_WORK TASK_
Reproduce the listing below without any change.

---------- STUDY MATERIAL

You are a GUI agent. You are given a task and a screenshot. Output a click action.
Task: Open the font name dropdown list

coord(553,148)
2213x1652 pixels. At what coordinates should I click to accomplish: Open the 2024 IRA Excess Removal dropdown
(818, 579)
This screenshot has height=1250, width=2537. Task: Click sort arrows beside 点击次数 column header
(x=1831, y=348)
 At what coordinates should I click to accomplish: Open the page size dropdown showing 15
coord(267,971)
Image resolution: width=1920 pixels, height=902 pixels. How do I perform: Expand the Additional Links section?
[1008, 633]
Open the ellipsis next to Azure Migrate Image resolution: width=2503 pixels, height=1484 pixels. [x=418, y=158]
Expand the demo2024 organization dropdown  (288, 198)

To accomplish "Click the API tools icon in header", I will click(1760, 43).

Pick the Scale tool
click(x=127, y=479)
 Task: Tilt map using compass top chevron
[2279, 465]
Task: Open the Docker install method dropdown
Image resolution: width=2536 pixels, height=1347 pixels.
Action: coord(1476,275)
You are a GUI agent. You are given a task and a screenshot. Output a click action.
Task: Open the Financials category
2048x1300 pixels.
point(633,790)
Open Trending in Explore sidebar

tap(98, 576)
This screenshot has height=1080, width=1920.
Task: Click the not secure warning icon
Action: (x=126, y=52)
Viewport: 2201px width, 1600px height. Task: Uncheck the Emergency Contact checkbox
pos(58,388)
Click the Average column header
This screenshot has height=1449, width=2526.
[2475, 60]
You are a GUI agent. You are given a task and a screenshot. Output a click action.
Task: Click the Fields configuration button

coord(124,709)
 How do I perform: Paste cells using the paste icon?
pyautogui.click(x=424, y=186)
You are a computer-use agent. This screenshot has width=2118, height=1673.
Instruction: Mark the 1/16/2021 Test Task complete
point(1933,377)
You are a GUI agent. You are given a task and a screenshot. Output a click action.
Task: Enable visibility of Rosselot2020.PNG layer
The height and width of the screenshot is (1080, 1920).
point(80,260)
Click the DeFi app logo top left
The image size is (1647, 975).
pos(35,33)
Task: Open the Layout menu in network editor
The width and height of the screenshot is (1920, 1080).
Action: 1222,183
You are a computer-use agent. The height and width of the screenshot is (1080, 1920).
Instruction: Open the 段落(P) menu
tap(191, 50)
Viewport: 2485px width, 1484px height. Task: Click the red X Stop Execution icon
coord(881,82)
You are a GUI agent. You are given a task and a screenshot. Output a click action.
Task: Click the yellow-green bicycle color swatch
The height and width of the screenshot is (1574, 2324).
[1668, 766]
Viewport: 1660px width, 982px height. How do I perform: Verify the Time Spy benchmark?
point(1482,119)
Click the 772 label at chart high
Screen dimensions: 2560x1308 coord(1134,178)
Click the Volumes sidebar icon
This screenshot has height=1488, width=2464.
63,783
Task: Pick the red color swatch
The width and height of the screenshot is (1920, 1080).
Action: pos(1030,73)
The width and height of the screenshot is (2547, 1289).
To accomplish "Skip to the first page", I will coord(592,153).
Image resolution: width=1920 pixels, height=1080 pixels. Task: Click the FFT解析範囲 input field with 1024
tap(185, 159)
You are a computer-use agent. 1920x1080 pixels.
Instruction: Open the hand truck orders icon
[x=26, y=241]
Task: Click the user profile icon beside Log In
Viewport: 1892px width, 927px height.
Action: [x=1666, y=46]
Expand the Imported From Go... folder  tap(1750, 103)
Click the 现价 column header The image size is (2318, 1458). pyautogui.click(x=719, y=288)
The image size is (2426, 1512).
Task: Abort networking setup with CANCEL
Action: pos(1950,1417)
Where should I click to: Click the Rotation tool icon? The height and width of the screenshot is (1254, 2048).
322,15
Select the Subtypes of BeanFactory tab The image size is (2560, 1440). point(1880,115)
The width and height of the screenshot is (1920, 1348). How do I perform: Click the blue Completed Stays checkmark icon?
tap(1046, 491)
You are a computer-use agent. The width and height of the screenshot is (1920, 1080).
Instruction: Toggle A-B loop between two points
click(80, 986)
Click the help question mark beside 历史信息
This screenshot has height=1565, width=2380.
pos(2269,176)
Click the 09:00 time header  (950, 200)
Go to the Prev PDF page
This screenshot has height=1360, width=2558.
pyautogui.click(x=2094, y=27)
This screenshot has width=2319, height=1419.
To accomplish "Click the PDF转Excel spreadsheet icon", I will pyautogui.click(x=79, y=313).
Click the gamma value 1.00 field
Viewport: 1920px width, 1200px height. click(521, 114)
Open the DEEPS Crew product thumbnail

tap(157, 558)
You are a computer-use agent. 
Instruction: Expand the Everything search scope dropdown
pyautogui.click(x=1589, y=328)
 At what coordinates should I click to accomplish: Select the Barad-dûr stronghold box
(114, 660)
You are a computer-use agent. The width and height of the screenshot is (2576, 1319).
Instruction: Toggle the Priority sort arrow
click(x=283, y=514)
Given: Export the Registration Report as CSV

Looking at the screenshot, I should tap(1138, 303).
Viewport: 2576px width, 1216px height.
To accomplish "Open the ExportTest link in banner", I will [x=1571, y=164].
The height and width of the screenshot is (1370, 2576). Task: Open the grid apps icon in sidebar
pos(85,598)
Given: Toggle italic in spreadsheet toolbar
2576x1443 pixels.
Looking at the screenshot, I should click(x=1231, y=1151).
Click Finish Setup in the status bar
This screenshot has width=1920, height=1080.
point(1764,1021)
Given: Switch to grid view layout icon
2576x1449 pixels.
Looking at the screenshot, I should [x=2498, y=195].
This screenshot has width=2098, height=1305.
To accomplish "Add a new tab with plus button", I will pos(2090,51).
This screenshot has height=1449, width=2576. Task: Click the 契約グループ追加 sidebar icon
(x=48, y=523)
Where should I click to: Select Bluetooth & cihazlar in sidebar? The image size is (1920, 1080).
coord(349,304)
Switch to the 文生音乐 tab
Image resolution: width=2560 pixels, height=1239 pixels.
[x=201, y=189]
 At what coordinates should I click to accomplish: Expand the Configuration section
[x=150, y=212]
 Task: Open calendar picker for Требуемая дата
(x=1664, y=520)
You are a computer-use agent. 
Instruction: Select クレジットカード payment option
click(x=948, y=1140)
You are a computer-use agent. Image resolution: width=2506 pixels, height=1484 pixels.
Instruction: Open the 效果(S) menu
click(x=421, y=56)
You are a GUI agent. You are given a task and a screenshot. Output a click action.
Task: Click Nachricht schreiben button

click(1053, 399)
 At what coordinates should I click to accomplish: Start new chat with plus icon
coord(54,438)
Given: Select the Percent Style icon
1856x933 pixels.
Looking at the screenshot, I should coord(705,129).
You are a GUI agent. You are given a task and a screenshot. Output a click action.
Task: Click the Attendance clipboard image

--------------------

_ANSWER BOX_
You are a GUI agent. You are given a task and a screenshot. Output a click action.
Task: Open the font name dropdown list

coord(553,148)
2213x1652 pixels. At what coordinates should I click to accomplish: Open the 2024 IRA Excess Removal dropdown
(818, 579)
This screenshot has height=1250, width=2537. Task: Click sort arrows beside 点击次数 column header
(x=1831, y=348)
 At what coordinates should I click to accomplish: Open the page size dropdown showing 15
coord(267,971)
Image resolution: width=1920 pixels, height=902 pixels. How do I perform: Expand the Additional Links section?
[1008, 633]
Open the ellipsis next to Azure Migrate Image resolution: width=2503 pixels, height=1484 pixels. [x=418, y=158]
Expand the demo2024 organization dropdown  (288, 198)

To accomplish "Click the API tools icon in header", I will click(1760, 43).

Pick the Scale tool
click(x=127, y=479)
 Task: Tilt map using compass top chevron
[2279, 465]
Task: Open the Docker install method dropdown
Image resolution: width=2536 pixels, height=1347 pixels.
Action: coord(1476,275)
You are a GUI agent. You are given a task and a screenshot. Output a click action.
Task: Open the Financials category
2048x1300 pixels.
point(633,790)
Open Trending in Explore sidebar

tap(98, 576)
This screenshot has height=1080, width=1920.
Task: Click the not secure warning icon
Action: (x=126, y=52)
Viewport: 2201px width, 1600px height. Task: Uncheck the Emergency Contact checkbox
pos(58,388)
Click the Average column header
This screenshot has height=1449, width=2526.
[2475, 60]
You are a GUI agent. You are given a task and a screenshot. Output a click action.
Task: Click the Fields configuration button

coord(124,709)
 How do I perform: Paste cells using the paste icon?
pyautogui.click(x=424, y=186)
You are a computer-use agent. This screenshot has width=2118, height=1673.
Instruction: Mark the 1/16/2021 Test Task complete
point(1933,377)
You are a GUI agent. You are given a task and a screenshot. Output a click action.
Task: Enable visibility of Rosselot2020.PNG layer
The height and width of the screenshot is (1080, 1920).
point(80,260)
Click the DeFi app logo top left
The image size is (1647, 975).
pos(35,33)
Task: Open the Layout menu in network editor
The width and height of the screenshot is (1920, 1080).
Action: 1222,183
You are a computer-use agent. The height and width of the screenshot is (1080, 1920).
Instruction: Open the 段落(P) menu
tap(191, 50)
Viewport: 2485px width, 1484px height. Task: Click the red X Stop Execution icon
coord(881,82)
You are a GUI agent. You are given a task and a screenshot. Output a click action.
Task: Click the yellow-green bicycle color swatch
The height and width of the screenshot is (1574, 2324).
[1668, 766]
Viewport: 1660px width, 982px height. How do I perform: Verify the Time Spy benchmark?
point(1482,119)
Click the 772 label at chart high
Screen dimensions: 2560x1308 coord(1134,178)
Click the Volumes sidebar icon
This screenshot has height=1488, width=2464.
63,783
Task: Pick the red color swatch
The width and height of the screenshot is (1920, 1080).
Action: pos(1030,73)
The width and height of the screenshot is (2547, 1289).
To accomplish "Skip to the first page", I will coord(592,153).
Image resolution: width=1920 pixels, height=1080 pixels. Task: Click the FFT解析範囲 input field with 1024
tap(185, 159)
You are a computer-use agent. 1920x1080 pixels.
Instruction: Open the hand truck orders icon
[x=26, y=241]
Task: Click the user profile icon beside Log In
Viewport: 1892px width, 927px height.
Action: [x=1666, y=46]
Expand the Imported From Go... folder  tap(1750, 103)
Click the 现价 column header The image size is (2318, 1458). pyautogui.click(x=719, y=288)
The image size is (2426, 1512).
Task: Abort networking setup with CANCEL
Action: pos(1950,1417)
Where should I click to: Click the Rotation tool icon? The height and width of the screenshot is (1254, 2048).
322,15
Select the Subtypes of BeanFactory tab The image size is (2560, 1440). point(1880,115)
The width and height of the screenshot is (1920, 1348). How do I perform: Click the blue Completed Stays checkmark icon?
tap(1046, 491)
You are a computer-use agent. The width and height of the screenshot is (1920, 1080).
Instruction: Toggle A-B loop between two points
click(80, 986)
Click the help question mark beside 历史信息
This screenshot has height=1565, width=2380.
pos(2269,176)
Click the 09:00 time header  (950, 200)
Go to the Prev PDF page
This screenshot has height=1360, width=2558.
pyautogui.click(x=2094, y=27)
This screenshot has width=2319, height=1419.
To accomplish "Click the PDF转Excel spreadsheet icon", I will pyautogui.click(x=79, y=313).
Click the gamma value 1.00 field
Viewport: 1920px width, 1200px height. click(521, 114)
Open the DEEPS Crew product thumbnail

tap(157, 558)
You are a computer-use agent. 
Instruction: Expand the Everything search scope dropdown
pyautogui.click(x=1589, y=328)
 At what coordinates should I click to accomplish: Select the Barad-dûr stronghold box
(114, 660)
You are a computer-use agent. The width and height of the screenshot is (2576, 1319).
Instruction: Toggle the Priority sort arrow
click(x=283, y=514)
Given: Export the Registration Report as CSV

Looking at the screenshot, I should tap(1138, 303).
Viewport: 2576px width, 1216px height.
To accomplish "Open the ExportTest link in banner", I will [x=1571, y=164].
The height and width of the screenshot is (1370, 2576). Task: Open the grid apps icon in sidebar
pos(85,598)
Given: Toggle italic in spreadsheet toolbar
2576x1443 pixels.
Looking at the screenshot, I should click(x=1231, y=1151).
Click Finish Setup in the status bar
This screenshot has width=1920, height=1080.
point(1764,1021)
Given: Switch to grid view layout icon
2576x1449 pixels.
Looking at the screenshot, I should [x=2498, y=195].
This screenshot has width=2098, height=1305.
To accomplish "Add a new tab with plus button", I will pos(2090,51).
This screenshot has height=1449, width=2576. Task: Click the 契約グループ追加 sidebar icon
(x=48, y=523)
Where should I click to: Select Bluetooth & cihazlar in sidebar? The image size is (1920, 1080).
coord(349,304)
Switch to the 文生音乐 tab
Image resolution: width=2560 pixels, height=1239 pixels.
[x=201, y=189]
 At what coordinates should I click to accomplish: Expand the Configuration section
[x=150, y=212]
 Task: Open calendar picker for Требуемая дата
(x=1664, y=520)
You are a computer-use agent. 
Instruction: Select クレジットカード payment option
click(x=948, y=1140)
You are a computer-use agent. Image resolution: width=2506 pixels, height=1484 pixels.
Instruction: Open the 效果(S) menu
click(x=421, y=56)
You are a GUI agent. You are given a task and a screenshot. Output a click action.
Task: Click Nachricht schreiben button

click(1053, 399)
 At what coordinates should I click to accomplish: Start new chat with plus icon
coord(54,438)
Given: Select the Percent Style icon
1856x933 pixels.
Looking at the screenshot, I should coord(705,129).
You are a GUI agent. You are given a task and a screenshot. Output a click action.
Task: Click the Attendance clipboard image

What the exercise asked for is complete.